Analisi approfondita della proposta di legge sul patentino per cani: problematiche e impatti sul benessere animale

La proposta di legge relativa al patentino per cani suscita interrogativi significativi riguardo alla sua efficacia e alle possibili discriminazioni associate.

Nel mese di settembre, è stata presentata al Senato una proposta di legge intitolata “Norme specifiche per alcune tipologie di cani a tutela del loro benessere e della pubblica incolumità”. Questa iniziativa, identificata con il numero 1527 e attualmente in discussione presso la 10° Commissione Affari Sociali, solleva numerosi interrogativi.

Il cuore della questione riguarda l’introduzione di una “save list”, che si basa su una selezione di razze canine considerate potenzialmente problematiche. L’idea è di “salvare” questi animali da situazioni di gestione inadeguata da parte dei loro proprietari, riducendo così il rischio di abbandono e maltrattamento.

Tuttavia, questa proposta presenta delle criticità che meritano un’attenta analisi.

Il concetto di razza e pedigree

La proposta di legge distingue tra cani di razza e quelli non riconosciuti ufficialmente. Solo i cani muniti di certificato genealogico, ovvero il pedigree rilasciato dall’Ente Nazionale della Cinofilia Italiana (E.N.C.I.), possono essere considerati “di razza”.

Di conseguenza, i cani che non possiedono questo documento, pur essendo morfologicamente simili a razze specifiche, rientrano nella categoria delle tipologie di razze e sono sottoposti a requisiti di formazione obbligatori.

Formazione e patentino

I proprietari di cani che appartengono a queste tipologie devono completare un percorso formativo e superare un esame per ottenere il patentino. Inoltre, è previsto un test pratico, il CAE 1, che verifica la socialità e l’affidabilità del cane in contesti urbani, assegnando così un certificato di equilibrio psichico per il binomio cane-conduttore.

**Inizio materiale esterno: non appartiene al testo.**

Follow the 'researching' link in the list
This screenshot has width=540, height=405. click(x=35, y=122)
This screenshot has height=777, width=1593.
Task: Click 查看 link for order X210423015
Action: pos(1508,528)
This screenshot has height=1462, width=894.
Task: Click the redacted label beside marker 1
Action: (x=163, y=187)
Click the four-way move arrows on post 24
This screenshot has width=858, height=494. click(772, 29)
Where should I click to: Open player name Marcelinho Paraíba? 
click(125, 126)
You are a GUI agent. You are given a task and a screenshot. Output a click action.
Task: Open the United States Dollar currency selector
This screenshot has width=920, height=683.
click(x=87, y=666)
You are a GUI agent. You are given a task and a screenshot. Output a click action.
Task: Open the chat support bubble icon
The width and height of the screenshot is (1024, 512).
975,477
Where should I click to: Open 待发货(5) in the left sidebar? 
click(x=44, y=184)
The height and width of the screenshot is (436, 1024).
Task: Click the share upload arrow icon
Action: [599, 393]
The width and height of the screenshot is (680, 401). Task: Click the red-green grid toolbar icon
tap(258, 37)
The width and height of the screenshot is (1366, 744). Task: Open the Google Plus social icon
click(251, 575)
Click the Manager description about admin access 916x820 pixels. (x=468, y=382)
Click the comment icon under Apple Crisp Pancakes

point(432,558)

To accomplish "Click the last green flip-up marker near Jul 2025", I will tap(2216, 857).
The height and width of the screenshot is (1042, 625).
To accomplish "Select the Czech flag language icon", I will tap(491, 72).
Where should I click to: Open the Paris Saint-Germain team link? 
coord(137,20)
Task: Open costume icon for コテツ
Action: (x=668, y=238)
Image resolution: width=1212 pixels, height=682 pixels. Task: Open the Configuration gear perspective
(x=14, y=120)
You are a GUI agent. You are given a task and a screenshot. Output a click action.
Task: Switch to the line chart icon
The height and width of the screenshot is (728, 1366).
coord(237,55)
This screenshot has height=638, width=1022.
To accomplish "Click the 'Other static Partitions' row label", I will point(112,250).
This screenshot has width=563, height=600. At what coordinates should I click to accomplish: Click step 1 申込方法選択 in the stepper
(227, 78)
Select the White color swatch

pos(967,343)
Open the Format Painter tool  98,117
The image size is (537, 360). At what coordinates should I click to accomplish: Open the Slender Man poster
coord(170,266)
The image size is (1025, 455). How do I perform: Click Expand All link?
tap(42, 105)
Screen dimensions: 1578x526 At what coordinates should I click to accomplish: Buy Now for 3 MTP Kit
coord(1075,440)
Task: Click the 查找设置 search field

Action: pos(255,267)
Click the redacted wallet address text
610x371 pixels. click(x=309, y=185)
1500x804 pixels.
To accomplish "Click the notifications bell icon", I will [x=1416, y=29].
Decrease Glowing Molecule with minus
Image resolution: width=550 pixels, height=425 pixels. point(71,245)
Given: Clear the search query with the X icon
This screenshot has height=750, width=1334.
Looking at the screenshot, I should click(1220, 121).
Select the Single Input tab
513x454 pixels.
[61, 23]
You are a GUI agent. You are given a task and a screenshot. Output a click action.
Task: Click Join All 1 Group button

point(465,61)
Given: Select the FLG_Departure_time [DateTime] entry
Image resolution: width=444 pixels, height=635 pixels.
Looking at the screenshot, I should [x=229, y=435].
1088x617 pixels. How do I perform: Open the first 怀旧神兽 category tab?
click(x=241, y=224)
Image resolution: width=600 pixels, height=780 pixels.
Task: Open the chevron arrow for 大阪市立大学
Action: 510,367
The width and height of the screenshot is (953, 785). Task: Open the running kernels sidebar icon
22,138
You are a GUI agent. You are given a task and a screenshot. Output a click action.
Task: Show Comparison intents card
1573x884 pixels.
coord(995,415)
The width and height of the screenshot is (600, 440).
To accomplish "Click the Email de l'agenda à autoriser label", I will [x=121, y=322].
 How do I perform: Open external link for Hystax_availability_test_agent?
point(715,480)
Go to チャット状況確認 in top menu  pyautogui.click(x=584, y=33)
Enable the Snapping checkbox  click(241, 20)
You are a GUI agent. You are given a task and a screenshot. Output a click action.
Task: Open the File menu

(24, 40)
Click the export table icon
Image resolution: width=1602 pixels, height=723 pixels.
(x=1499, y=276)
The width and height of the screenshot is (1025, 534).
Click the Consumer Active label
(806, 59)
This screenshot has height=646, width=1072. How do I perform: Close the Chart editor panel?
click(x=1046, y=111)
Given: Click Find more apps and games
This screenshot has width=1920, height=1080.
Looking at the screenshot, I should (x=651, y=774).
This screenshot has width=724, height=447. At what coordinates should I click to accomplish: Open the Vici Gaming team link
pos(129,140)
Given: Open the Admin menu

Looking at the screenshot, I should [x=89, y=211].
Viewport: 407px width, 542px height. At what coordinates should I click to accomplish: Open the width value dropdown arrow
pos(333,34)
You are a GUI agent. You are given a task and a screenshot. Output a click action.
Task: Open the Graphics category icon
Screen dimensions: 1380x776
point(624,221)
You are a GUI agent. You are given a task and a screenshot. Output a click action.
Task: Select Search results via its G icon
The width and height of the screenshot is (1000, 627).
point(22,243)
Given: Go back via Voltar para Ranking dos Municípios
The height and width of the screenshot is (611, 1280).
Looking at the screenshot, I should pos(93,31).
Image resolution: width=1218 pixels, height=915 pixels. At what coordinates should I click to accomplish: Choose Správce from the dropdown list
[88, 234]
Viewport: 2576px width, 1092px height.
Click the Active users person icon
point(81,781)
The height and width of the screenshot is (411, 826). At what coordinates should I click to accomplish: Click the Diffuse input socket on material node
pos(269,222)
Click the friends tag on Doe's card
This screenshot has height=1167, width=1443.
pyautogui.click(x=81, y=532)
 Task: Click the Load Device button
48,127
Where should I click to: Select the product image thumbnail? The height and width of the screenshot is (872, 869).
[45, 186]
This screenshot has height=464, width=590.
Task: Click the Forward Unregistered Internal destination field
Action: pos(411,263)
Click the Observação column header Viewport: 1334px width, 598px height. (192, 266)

Le eccezioni e le conseguenze

Un aspetto controverso della proposta è che i proprietari di cani di razza, cioè quelli con pedigree, sono esentati dall’obbligo di seguire il percorso formativo. Questa distinzione si basa sull’idea che la selezione genealogica garantisca l’affidabilità e l’equilibrio di questi animali. Tuttavia, questa logica è discutibile: non si può garantire che un cane con pedigree sia immune a comportamenti problematici, né che non possa finire nelle mani di un proprietario irresponsabile.

In tal modo, si penalizzano i cani senza pedigree, spesso più vulnerabili e soggetti a maggiori rischi di abbandono. Questi animali, che già affrontano difficoltà nel trovare una famiglia, si ritrovano ulteriormente svantaggiati da una normativa che non tiene conto della loro situazione.

Il rischio di abbandono

La proposta di legge, pur cercando di tutelare il benessere degli animali, potrebbe avere effetti opposti. L’implementazione di un divieto generico di cessione per i cani non di razza potrebbe portare a un incremento degli abbandoni, poiché i proprietari potrebbero sentirsi costretti a liberarsene in situazioni di difficoltà. In molti casi, questi cani si trovano già in rifugi e canili, e una legge che aumenta le restrizioni non farà altro che chiudere ulteriormente le porte a queste creature.

Punti critici

La proposta di legge sul patentino per cani presenta numerosi punti critici che necessitano di un attento riesame. La divisione tra cani di razza e non razza, insieme all’esenzione per i proprietari di cani con pedigree, rischia di creare discriminazioni inaccettabili e di non raggiungere l’obiettivo di migliorare la sicurezza pubblica e il benessere animale. È fondamentale che la normativa si orienti verso una vera protezione di tutti gli animali e non solo di una parte di essi.